EXCERPT PROVIDED |
#####

Thus a 3D shaded model can help explain the phenomenon. But is it necessary? Todorovic (1997) has devised a variant, shown in figure 24.10(c), that suggests not. The figure was made by mirror-reversing the bottom two rows. For many observers the illusion remains nearly as strong as figure 24.10(b). However, there is no reasonable interpretation in terms of a 3D shaded model. The two strips containing the test patches appear to lie in parallel planes, and so they should be receiving similar illumination.

Perhaps the intrinsic image story can be saved by appealing to the notion of local consistency without global consistency, such as occurs in figure 9. However, it may be that the main effects are the result of simpler 2D computations. The psi-junctions, taken as 2D configurations, could be used as grouping cues that define the context in which lightness is assessed, as indicated in figure 24.10(d). If this is correct, the Helmholtzian approach is overkill.

#####

WHAT THIS EXERCISE ASKS |
1. Write out the stretch of the lightness illusion passage from "Perhaps the intrinsic" through "approach is overkill.".
2. According to the lightness illusion passage, how was Todorovic's variant figure made?
The material that comes after this passage isn't needed.

MATERIAL PROVIDED |
#####

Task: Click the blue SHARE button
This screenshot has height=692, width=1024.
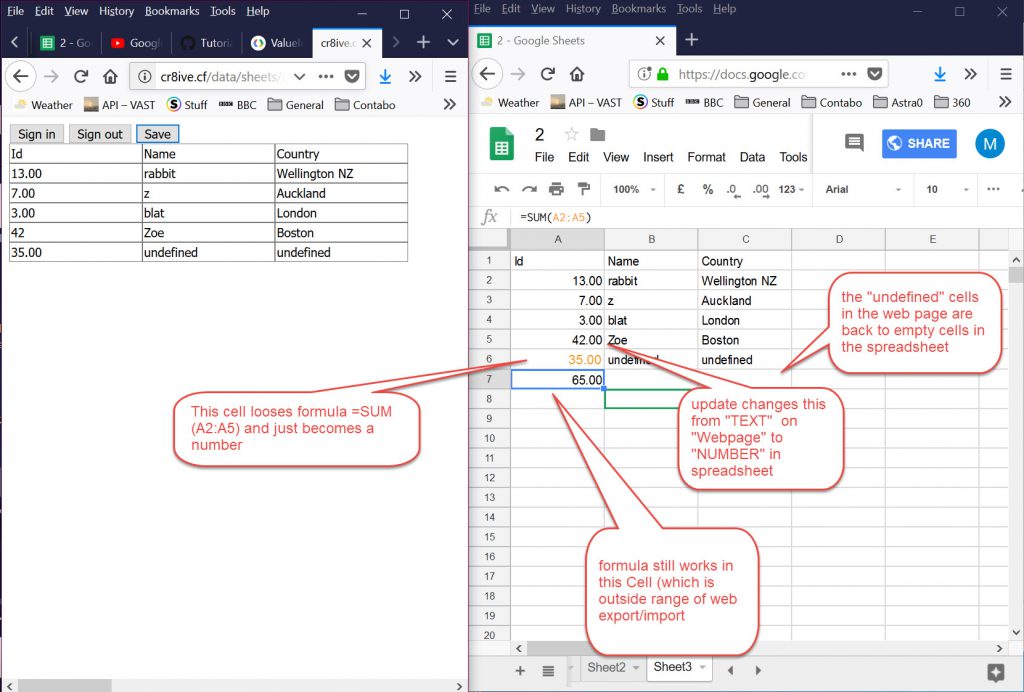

#####

EXPECTED RESPONSES |
1.
Perhaps the intrinsic image story can be saved by appealing to the notion of local consistency without global consistency, such as occurs in figure 9. However, it may be that the main effects are the result of simpler 2D computations. The psi-junctions, taken as 2D configurations, could be used as grouping cues that define the context in which lightness is assessed, as indicated in figure 24.10(d). If this is correct, the Helmholtzian approach is overkill.

2. By mirror-reversing the bottom two rows.